BEGIN

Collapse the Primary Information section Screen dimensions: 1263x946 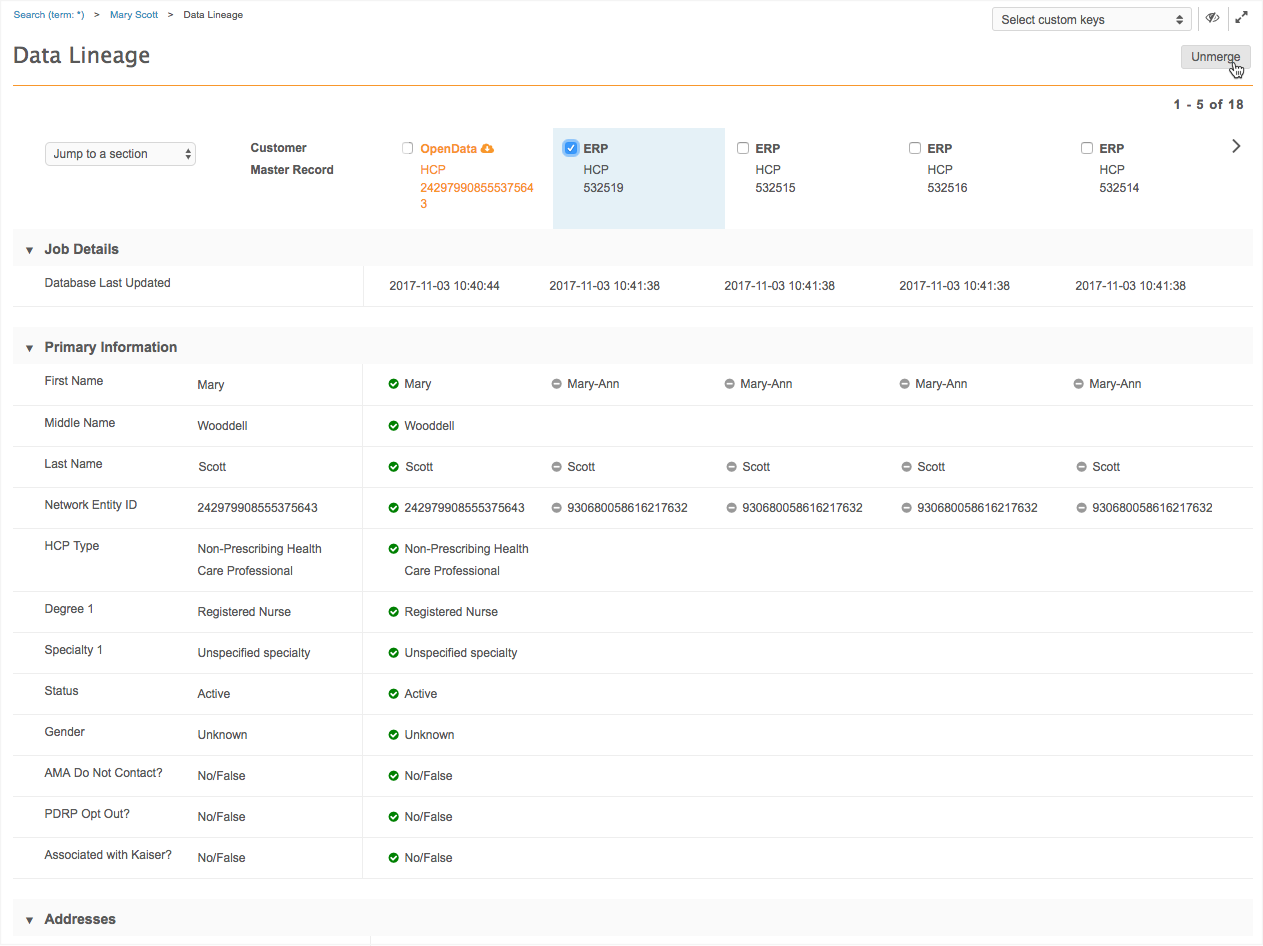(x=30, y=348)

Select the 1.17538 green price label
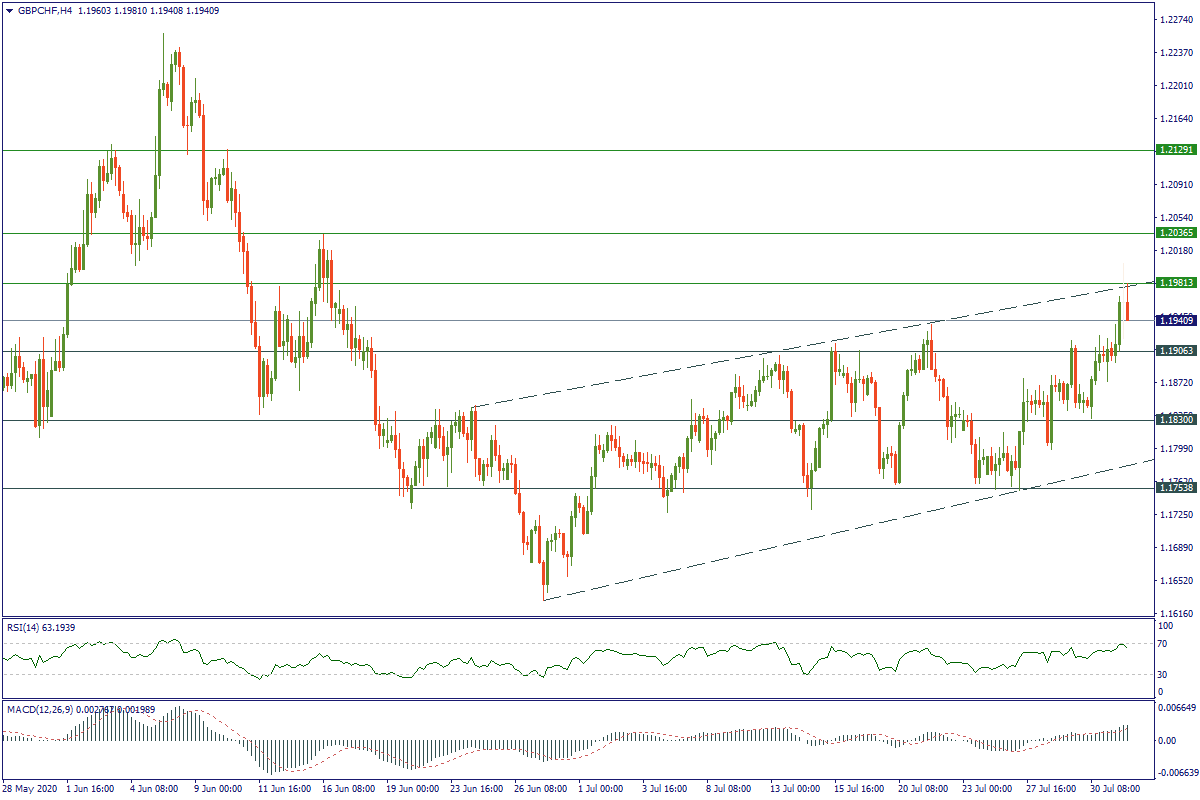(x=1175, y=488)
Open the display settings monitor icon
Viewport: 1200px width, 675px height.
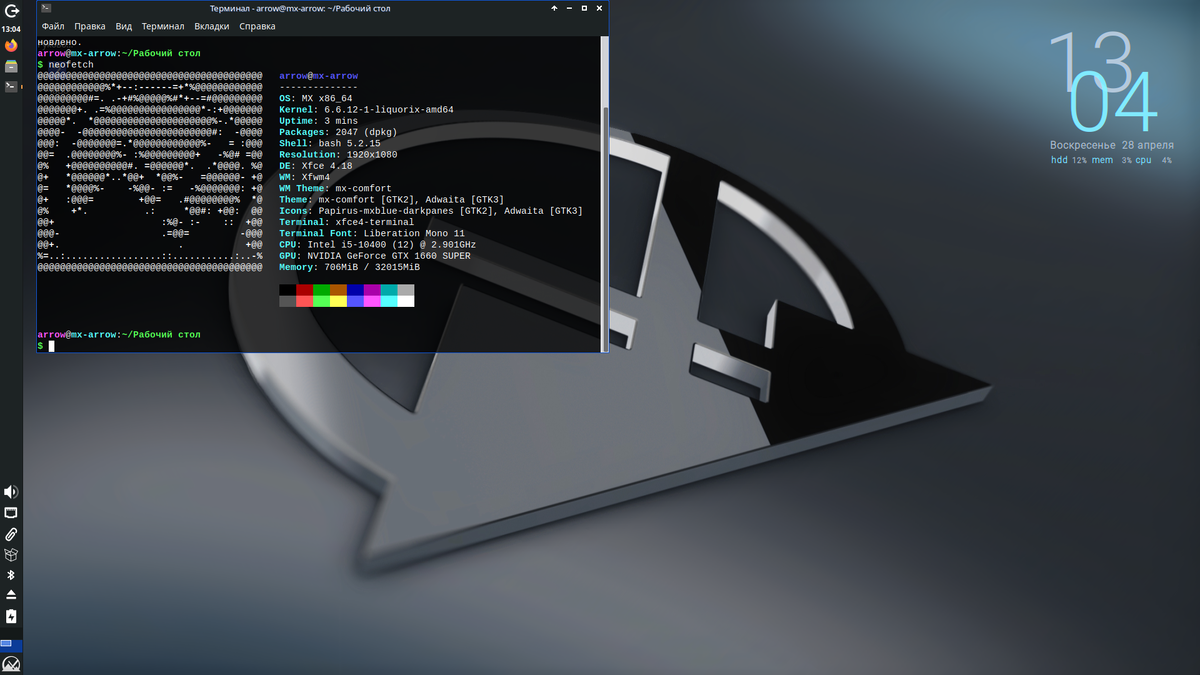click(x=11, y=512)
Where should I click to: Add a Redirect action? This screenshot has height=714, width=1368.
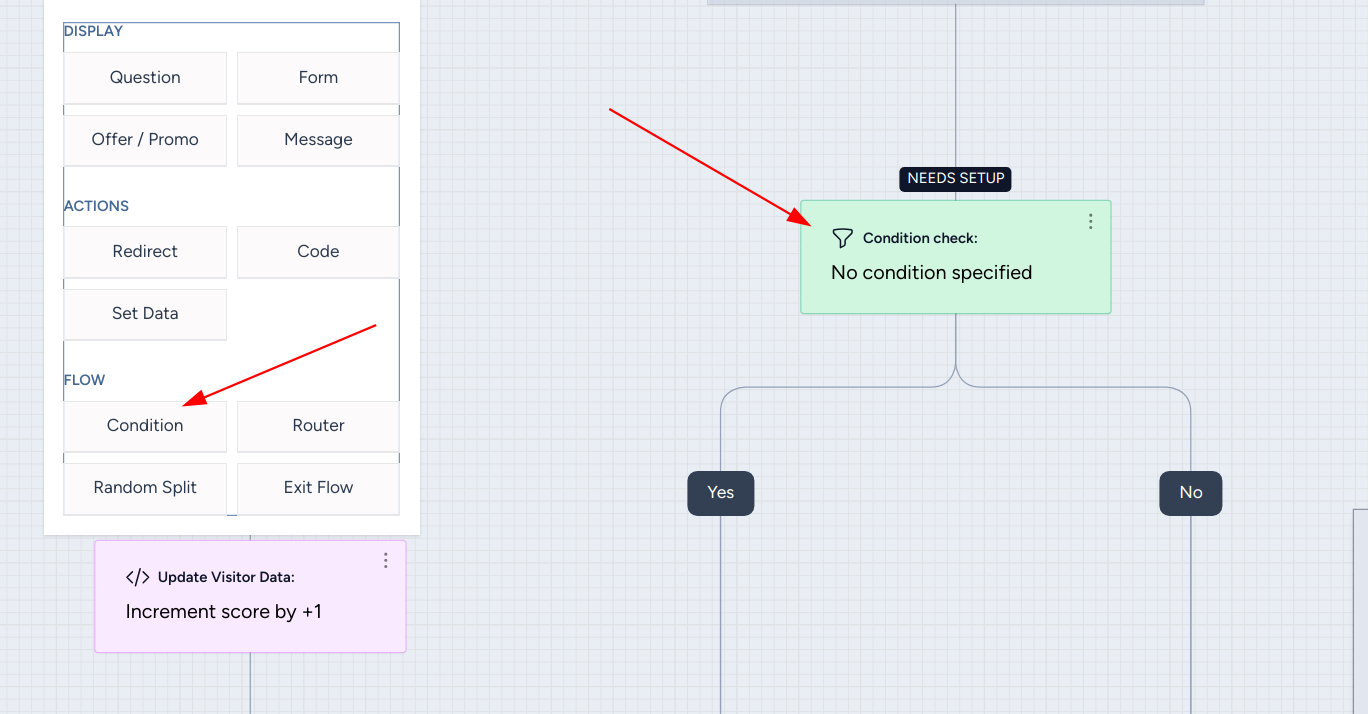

END

- [GOAL OF THE EXERCISE]:
No pictures belong in the copy. Return exactly the lines from the line containing "Select the 1.17538 green price label" through the last line of the listing.

- [RESPONSE]:
Select the 1.17538 green price label
(x=1175, y=488)
Open the display settings monitor icon
Viewport: 1200px width, 675px height.
click(x=11, y=512)
Where should I click to: Add a Redirect action? This screenshot has height=714, width=1368.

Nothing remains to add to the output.